# TRY IT
Only the lines from the beginning of the data below through the line containing "Task: View the 3,110 Posts count" belong in the response, each copied exactly.

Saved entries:
━━━━━━

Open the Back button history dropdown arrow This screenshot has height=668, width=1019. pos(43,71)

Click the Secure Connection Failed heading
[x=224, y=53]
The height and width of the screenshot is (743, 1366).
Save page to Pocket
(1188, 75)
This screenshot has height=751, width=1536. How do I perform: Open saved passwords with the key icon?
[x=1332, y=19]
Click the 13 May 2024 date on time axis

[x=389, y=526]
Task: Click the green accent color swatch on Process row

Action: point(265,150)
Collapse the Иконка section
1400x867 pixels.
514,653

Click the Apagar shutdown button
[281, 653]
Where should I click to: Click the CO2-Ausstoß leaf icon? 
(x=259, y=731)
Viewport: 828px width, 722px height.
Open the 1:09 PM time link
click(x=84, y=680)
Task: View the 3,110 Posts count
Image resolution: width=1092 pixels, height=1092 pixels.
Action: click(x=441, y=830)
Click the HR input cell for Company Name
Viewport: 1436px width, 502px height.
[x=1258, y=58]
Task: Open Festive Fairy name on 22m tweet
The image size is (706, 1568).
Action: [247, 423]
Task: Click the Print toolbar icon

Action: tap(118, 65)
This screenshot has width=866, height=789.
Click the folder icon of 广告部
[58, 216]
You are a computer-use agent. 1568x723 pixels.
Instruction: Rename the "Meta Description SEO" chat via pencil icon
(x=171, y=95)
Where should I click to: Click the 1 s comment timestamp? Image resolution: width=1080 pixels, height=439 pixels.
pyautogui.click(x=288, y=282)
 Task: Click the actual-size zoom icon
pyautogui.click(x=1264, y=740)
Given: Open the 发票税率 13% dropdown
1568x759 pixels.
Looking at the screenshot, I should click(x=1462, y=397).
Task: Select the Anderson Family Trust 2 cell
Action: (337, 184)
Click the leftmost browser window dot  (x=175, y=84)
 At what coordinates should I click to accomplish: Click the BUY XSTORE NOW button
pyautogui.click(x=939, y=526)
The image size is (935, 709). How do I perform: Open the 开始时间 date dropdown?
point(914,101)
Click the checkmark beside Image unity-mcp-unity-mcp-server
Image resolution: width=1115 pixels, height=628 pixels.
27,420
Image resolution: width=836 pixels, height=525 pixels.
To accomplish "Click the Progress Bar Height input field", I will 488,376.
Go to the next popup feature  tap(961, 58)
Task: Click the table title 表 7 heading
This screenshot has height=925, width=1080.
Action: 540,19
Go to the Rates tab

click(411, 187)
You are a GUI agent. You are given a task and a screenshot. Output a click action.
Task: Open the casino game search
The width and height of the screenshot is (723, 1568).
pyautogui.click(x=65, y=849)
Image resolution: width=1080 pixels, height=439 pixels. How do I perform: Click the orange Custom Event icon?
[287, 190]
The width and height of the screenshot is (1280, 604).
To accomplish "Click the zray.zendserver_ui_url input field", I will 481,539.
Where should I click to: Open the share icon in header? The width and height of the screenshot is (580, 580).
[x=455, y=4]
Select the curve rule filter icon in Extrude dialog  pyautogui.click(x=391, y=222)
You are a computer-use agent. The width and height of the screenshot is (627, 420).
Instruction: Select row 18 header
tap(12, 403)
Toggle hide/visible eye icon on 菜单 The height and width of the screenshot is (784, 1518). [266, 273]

━━━━━━

# REPLY TO THE EXERCISE
Open the Back button history dropdown arrow This screenshot has height=668, width=1019. pos(43,71)

Click the Secure Connection Failed heading
[x=224, y=53]
The height and width of the screenshot is (743, 1366).
Save page to Pocket
(1188, 75)
This screenshot has height=751, width=1536. How do I perform: Open saved passwords with the key icon?
[x=1332, y=19]
Click the 13 May 2024 date on time axis

[x=389, y=526]
Task: Click the green accent color swatch on Process row

Action: point(265,150)
Collapse the Иконка section
1400x867 pixels.
514,653

Click the Apagar shutdown button
[281, 653]
Where should I click to: Click the CO2-Ausstoß leaf icon? 
(x=259, y=731)
Viewport: 828px width, 722px height.
Open the 1:09 PM time link
click(x=84, y=680)
Task: View the 3,110 Posts count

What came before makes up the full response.